The Fourth Swedish National Pension Fund (AP4) achieved a return of 9.9 per cent after costs in the first half of 2021, with its fund capital having climbed by SEK 40.4bn to SEK 489.8bn.
The fund revealed that, during the same period, net payments from AP4 to the pension system totalled SEK 4.2bn, while the portfolio’s active return was higher than the return for AP4’s benchmark portfolio by 0.8 percentage points.
Currency exposure at the end of the period was 21 per cent of fund capital, unchanged since the beginning of the year.
The result for the first half of 2021 was SEK 44.5bn.

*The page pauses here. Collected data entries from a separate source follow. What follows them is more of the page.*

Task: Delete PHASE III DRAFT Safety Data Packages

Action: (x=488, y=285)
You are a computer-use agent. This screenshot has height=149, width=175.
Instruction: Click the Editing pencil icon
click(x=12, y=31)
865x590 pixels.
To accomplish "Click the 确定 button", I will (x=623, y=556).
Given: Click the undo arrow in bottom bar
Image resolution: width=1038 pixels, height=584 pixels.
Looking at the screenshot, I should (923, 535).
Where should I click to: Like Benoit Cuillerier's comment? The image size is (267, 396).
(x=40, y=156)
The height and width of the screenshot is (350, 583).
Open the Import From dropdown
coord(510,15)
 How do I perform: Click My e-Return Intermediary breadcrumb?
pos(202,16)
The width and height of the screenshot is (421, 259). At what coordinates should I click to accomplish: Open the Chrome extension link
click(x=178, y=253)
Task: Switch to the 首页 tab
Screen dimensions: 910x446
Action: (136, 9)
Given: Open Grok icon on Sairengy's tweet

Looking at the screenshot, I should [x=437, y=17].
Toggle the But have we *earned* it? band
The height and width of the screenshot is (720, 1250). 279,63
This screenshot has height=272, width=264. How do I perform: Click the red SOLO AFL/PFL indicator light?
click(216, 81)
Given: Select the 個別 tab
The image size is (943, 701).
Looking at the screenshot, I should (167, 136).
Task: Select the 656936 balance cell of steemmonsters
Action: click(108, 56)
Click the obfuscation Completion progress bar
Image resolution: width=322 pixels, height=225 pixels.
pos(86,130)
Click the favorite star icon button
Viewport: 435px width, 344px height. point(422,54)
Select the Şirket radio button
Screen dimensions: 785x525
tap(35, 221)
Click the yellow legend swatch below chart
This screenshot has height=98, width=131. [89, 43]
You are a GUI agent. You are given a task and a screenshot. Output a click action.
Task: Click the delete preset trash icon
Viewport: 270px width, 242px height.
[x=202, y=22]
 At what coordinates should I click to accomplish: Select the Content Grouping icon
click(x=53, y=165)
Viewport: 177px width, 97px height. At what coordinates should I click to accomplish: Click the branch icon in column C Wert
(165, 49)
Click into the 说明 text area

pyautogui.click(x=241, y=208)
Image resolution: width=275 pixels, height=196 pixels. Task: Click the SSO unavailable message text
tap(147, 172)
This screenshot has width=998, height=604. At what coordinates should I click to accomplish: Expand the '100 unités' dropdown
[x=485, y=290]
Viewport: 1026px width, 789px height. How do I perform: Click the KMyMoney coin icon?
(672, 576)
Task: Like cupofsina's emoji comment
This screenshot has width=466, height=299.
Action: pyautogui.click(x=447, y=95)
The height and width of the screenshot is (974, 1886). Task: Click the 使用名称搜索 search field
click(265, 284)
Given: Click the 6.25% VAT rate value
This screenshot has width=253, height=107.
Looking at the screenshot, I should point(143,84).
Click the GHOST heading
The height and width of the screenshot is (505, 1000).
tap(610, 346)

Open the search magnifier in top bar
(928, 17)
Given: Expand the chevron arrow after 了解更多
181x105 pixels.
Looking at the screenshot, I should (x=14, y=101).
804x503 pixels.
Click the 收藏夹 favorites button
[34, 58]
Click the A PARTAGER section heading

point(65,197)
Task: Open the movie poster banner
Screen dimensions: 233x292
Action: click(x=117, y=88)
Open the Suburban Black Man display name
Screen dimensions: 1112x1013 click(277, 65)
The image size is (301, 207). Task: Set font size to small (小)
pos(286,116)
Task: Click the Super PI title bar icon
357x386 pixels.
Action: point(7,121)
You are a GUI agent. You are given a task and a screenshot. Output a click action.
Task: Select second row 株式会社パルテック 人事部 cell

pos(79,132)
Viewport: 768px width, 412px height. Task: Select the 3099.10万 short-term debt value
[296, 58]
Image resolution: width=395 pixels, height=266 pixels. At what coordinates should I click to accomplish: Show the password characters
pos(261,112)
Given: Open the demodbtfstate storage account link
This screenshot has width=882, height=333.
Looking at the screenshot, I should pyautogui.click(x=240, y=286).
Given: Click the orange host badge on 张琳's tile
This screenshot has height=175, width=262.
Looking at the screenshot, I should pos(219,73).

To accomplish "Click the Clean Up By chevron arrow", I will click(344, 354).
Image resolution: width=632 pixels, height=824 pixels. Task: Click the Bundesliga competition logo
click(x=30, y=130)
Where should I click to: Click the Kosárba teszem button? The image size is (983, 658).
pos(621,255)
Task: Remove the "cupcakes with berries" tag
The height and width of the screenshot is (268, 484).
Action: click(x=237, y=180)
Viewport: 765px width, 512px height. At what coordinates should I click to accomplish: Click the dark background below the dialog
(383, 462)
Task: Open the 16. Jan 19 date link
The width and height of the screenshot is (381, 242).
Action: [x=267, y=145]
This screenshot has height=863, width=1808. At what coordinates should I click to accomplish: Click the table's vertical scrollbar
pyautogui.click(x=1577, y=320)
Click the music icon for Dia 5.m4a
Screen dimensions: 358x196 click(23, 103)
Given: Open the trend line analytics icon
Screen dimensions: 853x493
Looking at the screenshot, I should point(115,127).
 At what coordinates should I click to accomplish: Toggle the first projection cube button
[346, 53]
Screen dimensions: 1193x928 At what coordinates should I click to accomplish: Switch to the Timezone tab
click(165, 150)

AP4 CEO, Niklas Ekvall, commented: “AP4’s asset portfolio generated a favourable return of 9.9 per cent during the first half of 2021 after costs following an equally solid return of 9.6 per cent for the full year 2020.
“These are historically favourable returns, but they should also be viewed against the background of the massive financial and monetary policy stimulus measures that were introduced across a broad front in 2020 and early 2021.”
He added that he was hopeful that the world was “successively emerging from the most acute part of the Covid-19 pandemic”, but accepted that hope for prolonged economic growth and concerns about bottlenecks and rising inflation were likely to result in “an uncertain market environment going forward”.
Ekvall also cautioned: “We should also expect to see lower returns on financial assets in the coming years compared to what we have seen in the last ten years.”
He concluded: “We are continuously developing our work on integrating sustainability in our investment activities, and one such area is thematic sustainability investments, where we are working systematically and proactively to identify investments that can generate favourable returns to the pension system while at the same time significantly contributing to the climate transition.
“During 2020 and the first half of 2021 AP4 made new investments in sustainable infrastructure, renewable energy and other parts of the energy transition of approximately SEK 10bn.”